Thursday, September 22, 2011
I want it back…
I used to really hate the advert on the cable, the one that kept singing “Love life…Love yr life…” its really something that annoyed me to the core with a literal intense hatred…
And today, i sat here thinking… and thinking… and thinking… i decided that i want it back… i want to be happy, and i want to do the things i like and not be restricted by time or by what i can or cannot, what i should or should not… Stacy is right, with proper planning, anything is possible… almost anything but not everything… BUT STILL.. its ALMOST…
I want to do my reading again, i want to read both english and chinese, i want to read novels and non-fictions, no more silly thinking that with the little time i have i should spend it on something “better”.
I want to try to spill my guts again, i want to find my humor again, i want to find my perspectives again, i want to not be afraid to know what i want without fearing that i will not have a shot at it…
I want to take up ukulele without the guilt of already spend the x amount of $ on guitar lessons, i want to go to cafes and sit there and stare into space with my mind spinning stories or ideas…
I WANT TO BE ALIVE AGAIN!!!
*Not sure if its the caffeine giving me this rush of adrenaline, but i like to say … I LOVE MY VANILLA LATTE WITH CINAMMON!!! :P
And i also want to say…
…
…
…
I love you.
变。。。 变? 变!
有人说过 “有变化 才有成长,有进步”
这让我一度觉得我不可以一天到晚都一样!
但后来觉得好像也不是这样吧。。。
其实我也发现,一成不变的生活已没有那么可怕。。。
在某种程度上,它也有自己的安全感
这两年来,应该是我人生中最短的时间里变化地最多的一次吧
因为辞去了长达八年半快要九年的工作,开始了我不一样的人生;
也可以算是有一点点预料到的选哲。。。
朋友也说我变了很多,有变好的也有变不太好的
人事物和环境会不停地改变,让我有种喘不过气来的压迫感,让我身心都精疲力尽。。。
我真得有点跟不上,有点想放弃了
现在,只能一步一步来。。。虽然我不喜欢计划,计划也不太喜欢我;
但我的每一天好像是在跟着一个蓝图走着。。。
最美妙的是,上帝又在疼爱 照顾我这没用的东西。。。
真的除了耶稣的恩典,我再也想不到任何理由或解释了!
感谢上帝!
Dinner tonight
It was great having some company tonight, it was even better that these were some of my fav ppl to hang out and chill out with, even though we may not have much words to say to each other… The company is just comfortable, they are the ones i feel really relaxed without having to keep talking…

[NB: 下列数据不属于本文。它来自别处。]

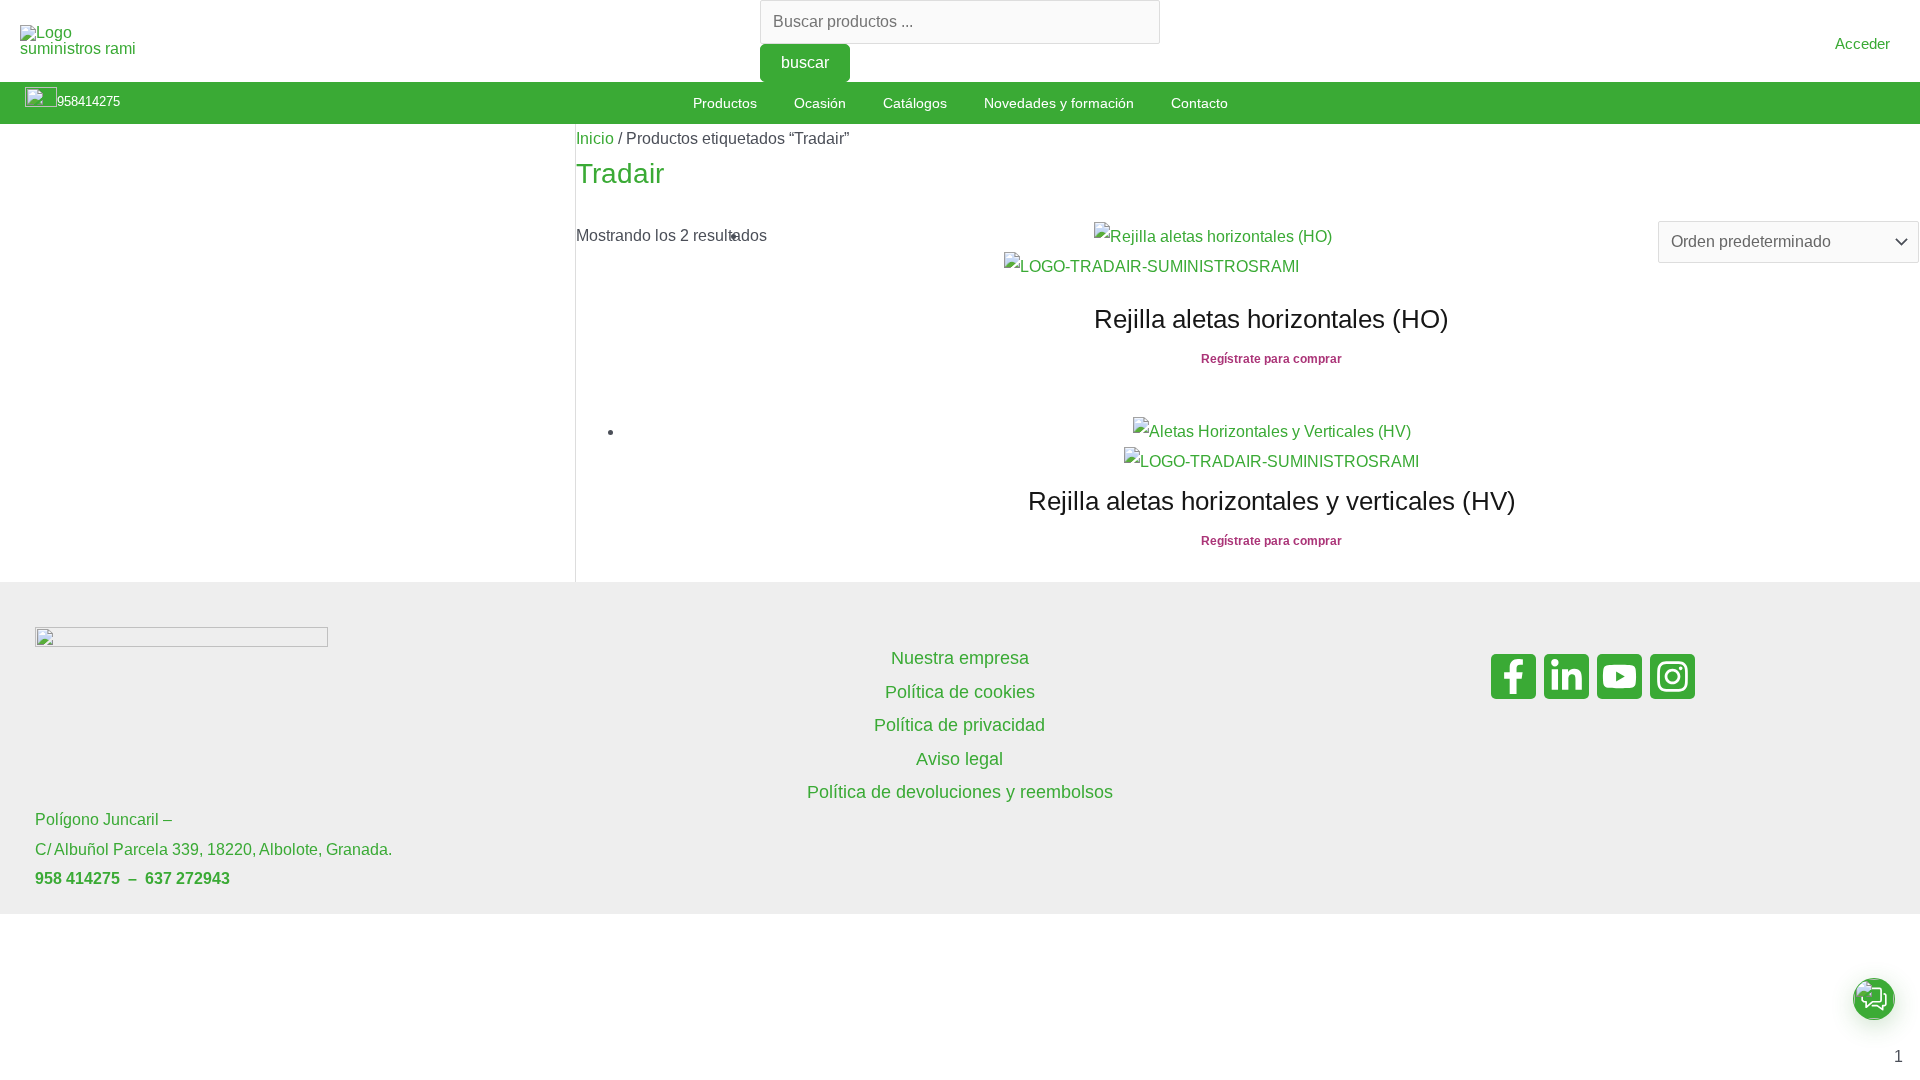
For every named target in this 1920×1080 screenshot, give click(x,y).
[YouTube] (1619, 676)
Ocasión (820, 103)
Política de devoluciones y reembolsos (960, 792)
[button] (1874, 999)
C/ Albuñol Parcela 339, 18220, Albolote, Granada (211, 849)
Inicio (595, 138)
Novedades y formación (1059, 103)
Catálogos (915, 103)
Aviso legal (959, 759)
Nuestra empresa (960, 658)
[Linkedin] (1566, 676)
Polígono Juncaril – (103, 819)
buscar (805, 62)
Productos (725, 103)
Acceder (1862, 43)
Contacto (1199, 103)
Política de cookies (960, 692)
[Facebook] (1513, 676)
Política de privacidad (959, 725)
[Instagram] (1672, 676)
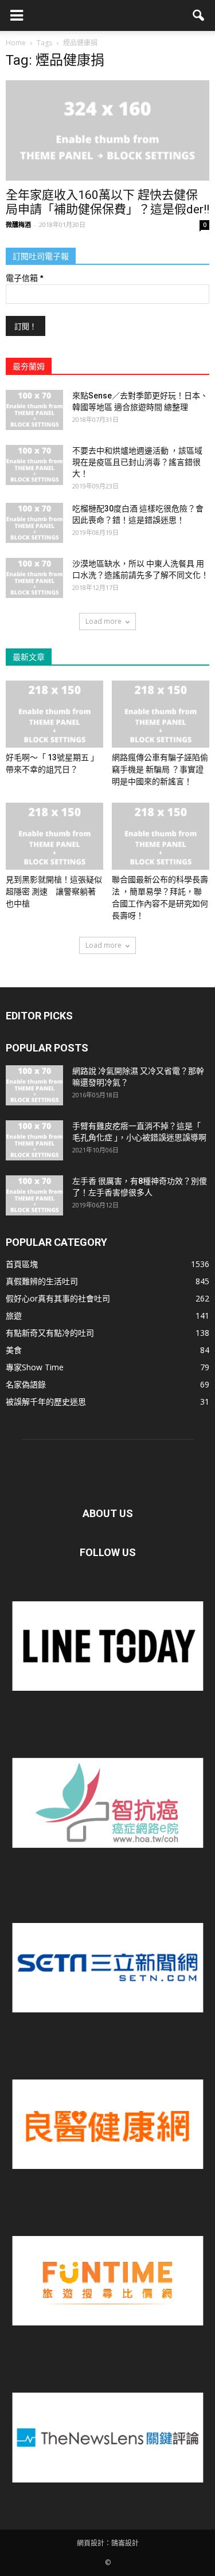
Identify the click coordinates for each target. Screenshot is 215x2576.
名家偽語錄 (26, 1384)
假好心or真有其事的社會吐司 (58, 1298)
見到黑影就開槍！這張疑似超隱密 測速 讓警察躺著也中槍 (54, 891)
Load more (103, 621)
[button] (199, 15)
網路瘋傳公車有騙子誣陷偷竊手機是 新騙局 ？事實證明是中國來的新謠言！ (160, 769)
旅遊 (14, 1315)
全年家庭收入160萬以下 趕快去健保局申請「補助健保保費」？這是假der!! (107, 202)
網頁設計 (90, 2543)
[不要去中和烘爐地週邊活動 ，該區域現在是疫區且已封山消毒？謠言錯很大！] (34, 465)
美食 (14, 1349)
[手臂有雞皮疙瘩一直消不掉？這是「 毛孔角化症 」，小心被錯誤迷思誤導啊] (34, 1140)
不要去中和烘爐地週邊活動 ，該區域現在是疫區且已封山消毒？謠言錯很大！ (137, 462)
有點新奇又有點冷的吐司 (50, 1332)
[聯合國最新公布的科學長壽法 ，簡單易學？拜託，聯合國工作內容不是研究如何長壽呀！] (160, 836)
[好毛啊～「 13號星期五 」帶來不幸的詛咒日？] (54, 714)
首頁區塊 (22, 1263)
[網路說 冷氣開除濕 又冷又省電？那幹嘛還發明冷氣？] (34, 1085)
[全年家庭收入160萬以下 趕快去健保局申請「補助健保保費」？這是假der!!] (107, 130)
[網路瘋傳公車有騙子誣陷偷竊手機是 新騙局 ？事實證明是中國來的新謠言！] (160, 714)
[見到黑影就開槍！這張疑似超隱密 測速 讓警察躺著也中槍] (54, 836)
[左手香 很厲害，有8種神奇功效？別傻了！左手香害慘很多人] (34, 1195)
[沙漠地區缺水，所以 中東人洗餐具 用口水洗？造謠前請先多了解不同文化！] (34, 578)
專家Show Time (35, 1367)
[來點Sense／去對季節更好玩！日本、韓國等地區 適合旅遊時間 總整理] (34, 410)
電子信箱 (24, 278)
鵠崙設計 (125, 2543)
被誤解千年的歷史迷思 (46, 1401)
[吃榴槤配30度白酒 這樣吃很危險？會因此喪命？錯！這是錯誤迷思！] (34, 523)
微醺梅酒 (18, 224)
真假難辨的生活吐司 (42, 1281)
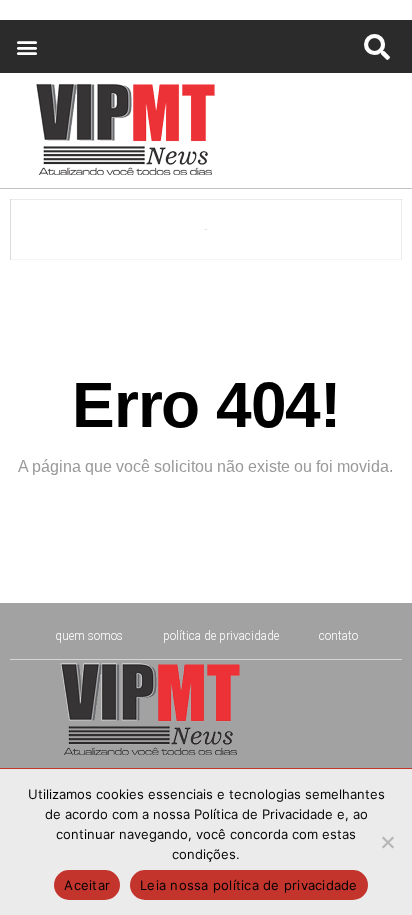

Things dod not turn out the way i like to, but i have no complains… cos i was at ease… Just hope that they din feel too bored or the food not to their taste… din tell them why i cooked those dishes, but i know can liaoz…
The seafood miso soup, which i think is quite healthy, was becos of the halved shell scallops i have which i really wanted to make for them. Miso is supposing to be good for the body, so i thought it would be kinda healthy for them to consume. Then the mixed veggie dish is stir fried Portobello mushrooms with peas and carrots and plenty of onion… the twist here is to do a creamed tasting sauce, some sort of fusion style… Portobello mushroom is considered a protein, and is good for both of them cos one is going gym now and the other really need to gain some nutrients! Needless to say, the peas are actually for the colour and any veg is good fiber for body rite?! The the carrots are well know to be good for vitamin A…. which is good for eyes. The tomato omelette has the virtues of tomato and eggs… tomatoes are good for you and the eggs are also protein based with good aroma and flavour! Last but not least, under the request for plenty of meat, i whipped up a chicken bulgogi which is really spicy with a sting due to the korean pepper paste… forgot to put sugar again… sigh!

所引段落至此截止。